Human Rights Watch a publié un document « questions-réponses » sur les responsabilités des médias sociaux et des plateformes de messagerie

Une manifestante filme une manifestation en direct à l'aide de son smartphone à Cracovie, en Pologne, le 27 février 2022. © 2022 Filip Radwanski/SOPA Images/Sipa via AP Images

(New York) – Les sociétés de médias sociaux et de services de messagerie devraient aller beaucoup plus loin pour assumer leurs responsabilités relatives aux droits humains en Ukraine et dans d’autres crises et conflits du monde entier, a déclaré Human Rights Watch aujourd’hui.

Depuis l’invasion de l’Ukraine par la Russie le 24 février 2022, des entreprises comme Meta, Google, TikTok et Twitter ont annoncé de nombreuses mesures qui pour la plupart visent à lutter contre la désinformation nocive. Elles ont ajouté des labels signalant les médias gouvernementaux ou proches des gouvernements, ou les ont bloqués, et introduit des mesures de sécurité supplémentaires. Même s’il est trop tôt pour évaluer pleinement l’efficacité de ces actions, des informations rapportées indiquent déjà que les mesures visant à lutter contre la désinformation nocive et les fausses informations ne sont pas suffisantes, soulevant d’importantes questions et préoccupations : ces sociétés satisfont-elles à leurs obligations en matière de droits humains ?

« Même si la plupart des grandes plateformes de médias sociaux se sont précipitées pour émettre des communiqués et décréter des mesures d’urgence, la guerre en Ukraine a mis au jour ce que Human Rights Watch et d’autres documentaient depuis des années », a déclaré Deborah Brown, chercheuse senior sur les droits numériques à Human Rights Watch. « De façon chronique, les entreprises n’ont pas suffisamment investi dans les aspects relatifs aux droits humains dans de nombreux pays où les gens comptent sur leurs produits et services, l’Ukraine ne faisant pas exception. »

Afin d’expliquer les obligations vis-à-vis des droits humains des sociétés technologiques en contexte de crise, Human Rights Watch a publié un document « questions-réponses » intitulé « Russia, Ukraine, and Social Media and Messaging Apps » (« Russie, Ukraine, médias sociaux et applications de messagerie »). Ce document détaille ce que ces entreprises ont fait en Ukraine, avant et pendant la crise, et dans quelle mesure elles ont rempli leur responsabilité de respect des droits humains. Il expose le contexte des actions et des inactions de ces sociétés dans le cadre d’autres conflits et émet des recommandations sur la façon dont elles devraient satisfaire à leurs obligations relatives aux droits humains au cours des guerres et des crises.

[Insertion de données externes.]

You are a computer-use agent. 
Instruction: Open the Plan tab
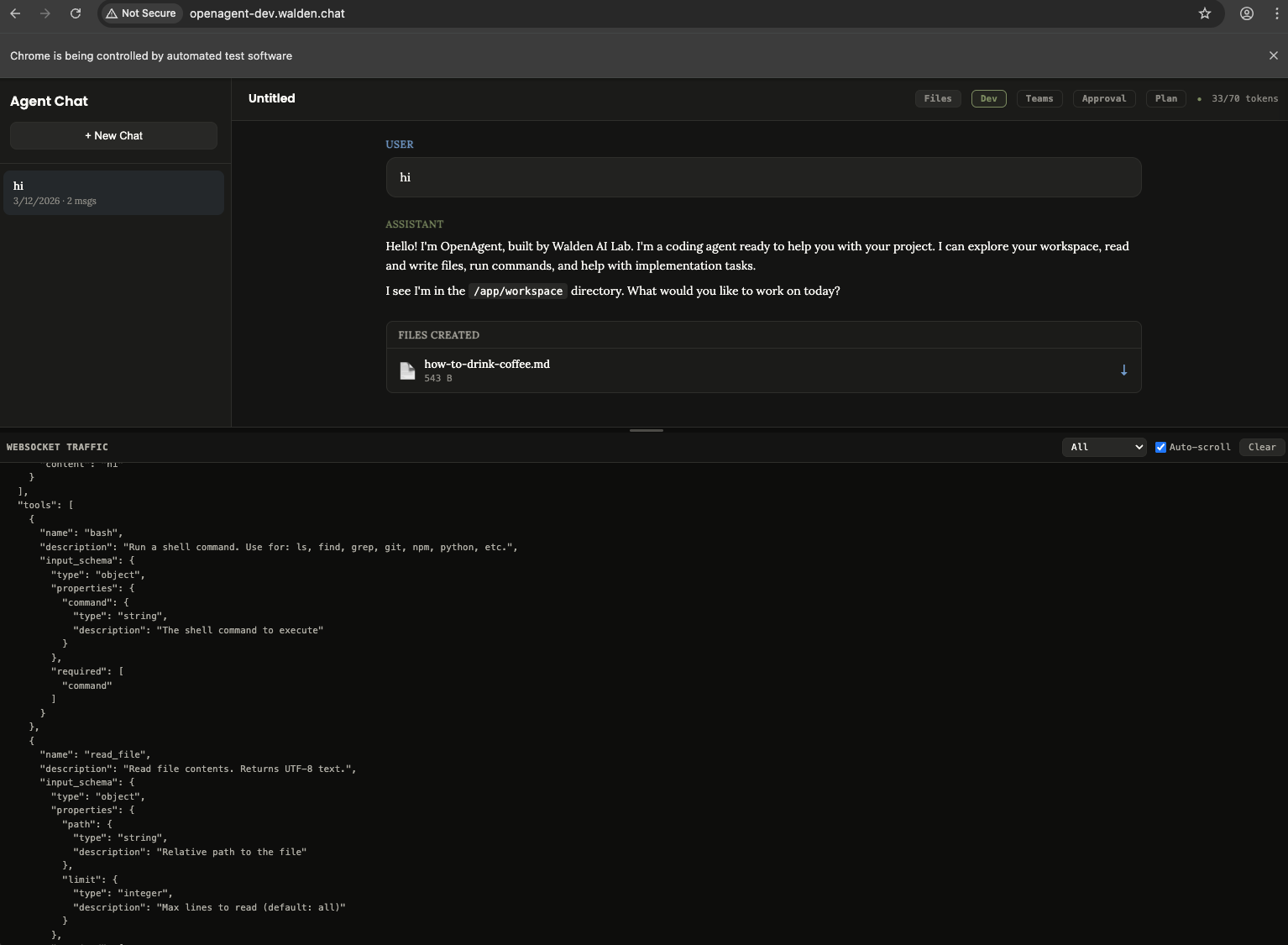tap(1165, 98)
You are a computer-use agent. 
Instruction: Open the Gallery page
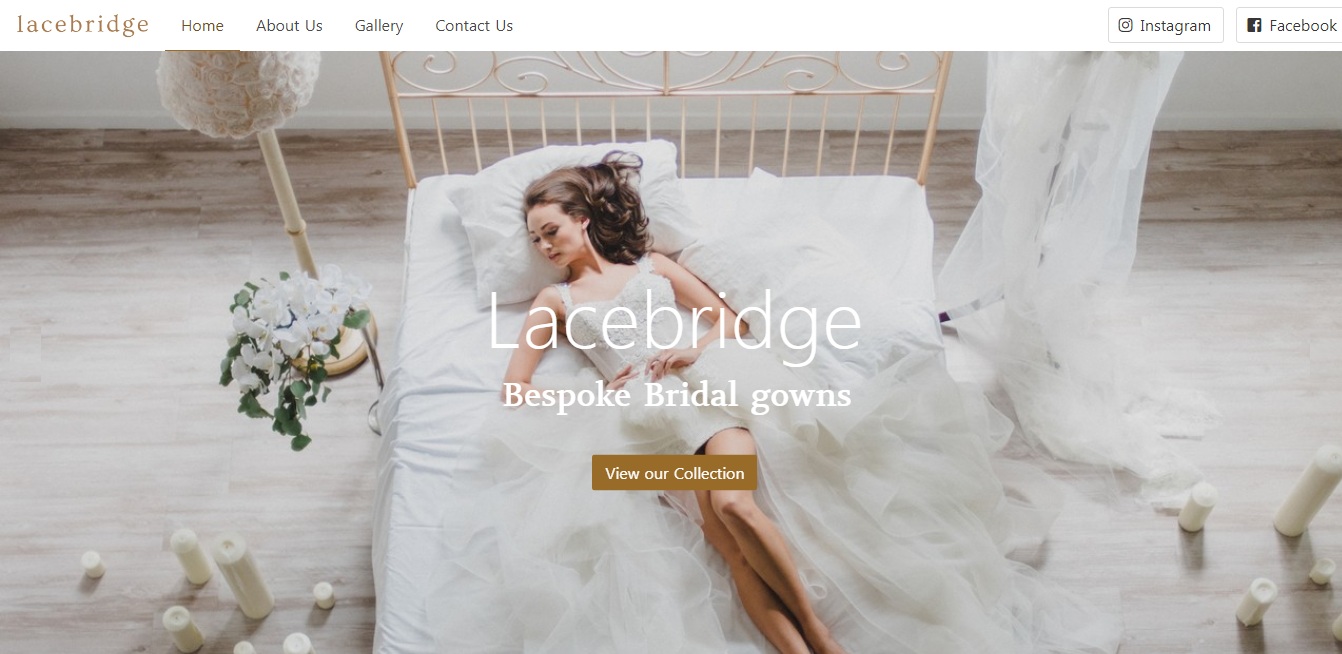coord(379,26)
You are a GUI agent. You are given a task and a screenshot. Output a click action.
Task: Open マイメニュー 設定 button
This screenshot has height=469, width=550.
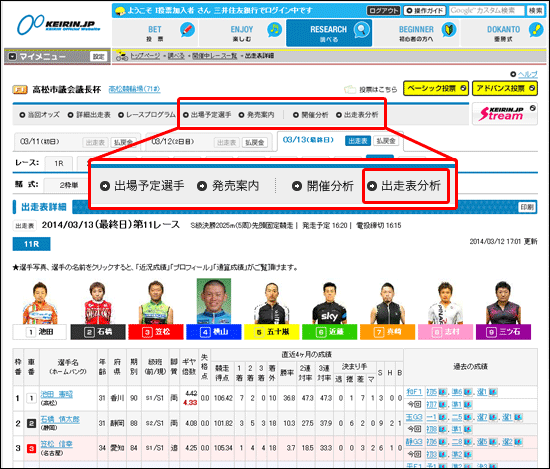pyautogui.click(x=98, y=56)
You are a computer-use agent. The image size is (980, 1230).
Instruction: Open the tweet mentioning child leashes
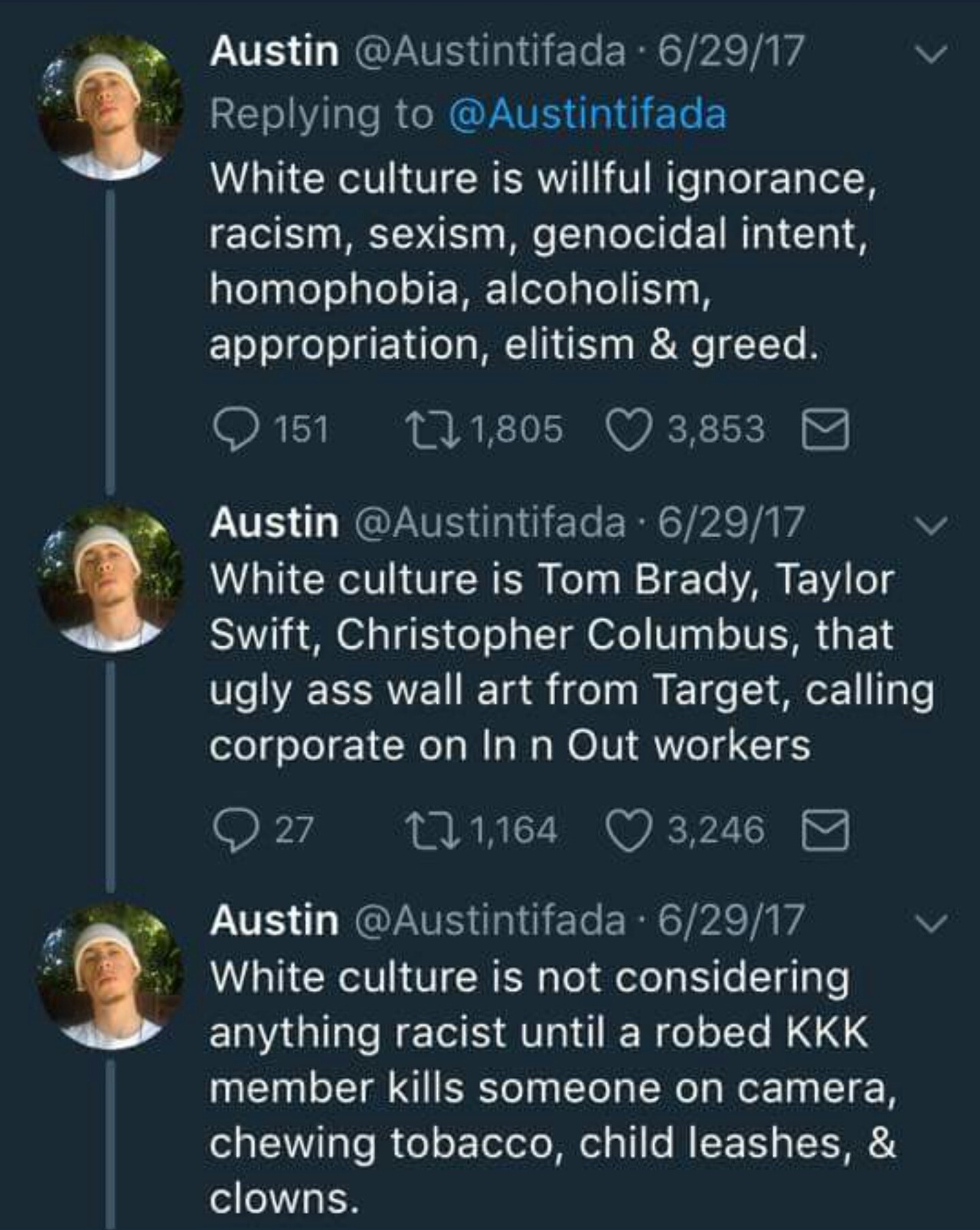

Une conclusion qui se dessine clairement est que les sociétés devraient faire preuve de davantage de clarté, de cohérence et de transparence afin que leurs actions puissent être évaluées à l’aune de leurs responsabilités en matière de droits humains, qui s’appliquent quel que soit le lieu où leurs services sont utilisés.

L’invasion de la Russie a mis en lumière le manque d’investissement et de transparence de ces entreprises en Ukraine par le passé, a déclaré Human Rights Watch. Dès 2015, il était rapporté que le précédent président ukrainien avait demandé à Facebook d’empêcher le Kremlin de diffuser de fausses informations sur le réseau social, qui d’après lui était en train de mobiliser des soutiens en faveur de l’occupation de régions d’Ukraine par la Russie. En septembre 2021, le ministre ukrainien de la Transformation numérique a demandé aux responsables de Google, dans la Silicon Valley, d’effectuer leur modération des contenus depuis l’Ukraine et non pas depuis la Russie.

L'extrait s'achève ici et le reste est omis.